Se eu precisasse escrever um relato sobre a Ilha dos Ossos, não gastaria mais que cinco linhas. Todo o centro era ocupado por um maciço pedregoso, e à volta havia pequenas praias, a maioria no lado oposto àquele que se voltava para a Ilha Albatroz. Os piratas se concentravam nas duas praias desse trecho, que eram muito próximas, porém separadas pelo rochedo do forte. A maior tinha o atracadouro de osso e os depósitos onde estocavam suprimentos; na outra, eu soube mais tarde, ficavam os prisioneiros, amontoados em duas cabanas onde eu não alojaria um cão.

(Kieran, no segundo livro cujo título é surpresa).


Não sei se esse pequeno trecho dá a ideia de como eles são diferentes, em vários sentidos. Mas posso garantir que quem ler o segundo livro encontrará um estilo narrativo um pouco diferente do primeiro, que condiz com o personagem e até com a própria história: não mais um romance de formação/aventura romântica com mensagem ecológica, mas uma quest com direito a monstros e batalhas.

Quanto ao terceiro, a ideia é fazer com que eles se alternem, introduzindo ainda outros narradores em pequenos capítulos - um exercício para mim, que eu espero seja do agrado daqueles que lerem. Porque no fundo é esse o objetivo de todo contador de histórias.

Até a próxima e um grande abraço!

4 comentários:

  1. Interessantíssimo esse texto, Ana.

    Se em diálogos, um autor já corre o risco de fazer com que personagens com "bagagens culturais" diferentes falem de forma similar (ou demonstrem um vocabulário igualmente rico), imagine o quão grande é o risco de algo assim acontecer em uma narração em primeira pessoa.

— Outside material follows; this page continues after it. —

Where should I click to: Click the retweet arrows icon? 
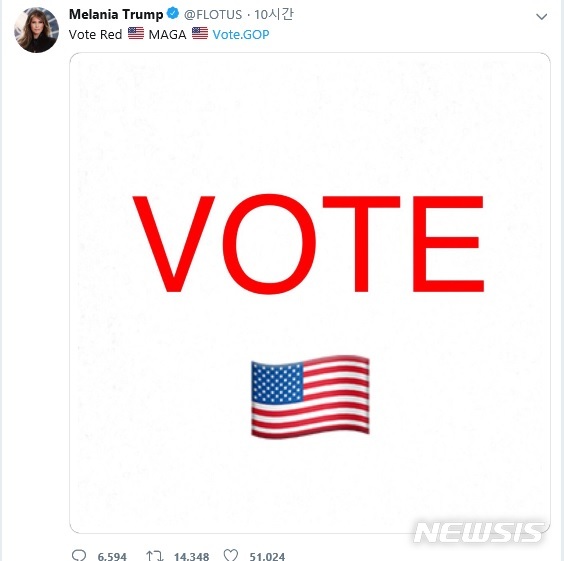(x=154, y=556)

    Concordo com o exemplo do Martin como um mestre em narrar sob diferentes óticas distinguindo-as bem.

    Parabéns pela postagem e prestarei mais atenção nesses detalhes em meus escritos de agora em diante.

    Abraço.

    ResponderExcluir
    Respostas
    1. Valeu, Jacó! Sim, na minha opinião esses registros falados, quer seja uma narrativa em primeira pessoa quer seja um discurso direto, têm de variar de maneira sensível. Um mestre de sagas "empola" mais as frases que um soldado e um juiz fala diferente de um artesão. No meu caso também há registros diferentes de acordo com a região, mais que a raça - um homem das Terras Férteis fala parecido com um elfo, guardadas as diferenças de instrução e posição social, mas há jeitos de falar típicos do Leste, do Oeste, das Terras Geladas. Isso ajuda o leitor a perceber o personagem e o universo.

      Excluir
  2. Nossa, isso é com certeza muito importante, Ana, e é algo em que muitas vezes a gente não presta atenção. Mas é óbvio que esse cuidado deixa a história muito mais palpável e crível. Muito bom, também prestarei mais atenção nesses detalhes daqui para frente.

    ResponderExcluir
  3. Nem preciso dizer o quanto isso é importante (e um grande desafio para os escritores). Criar uma voz para um narrador, diferenciar personagens é talvez a coisa mais importante ao escrever um livro. É isso que faz com que o leitor se lembre da história, dos personagens, é o que faz a leitura inesquecível e não apenas "mais uma". Quantos livros lemos que sequer lembramos o nome dos personagens? Mas se lemos um livro com voz marcante, ele será lembrado. Não tem como.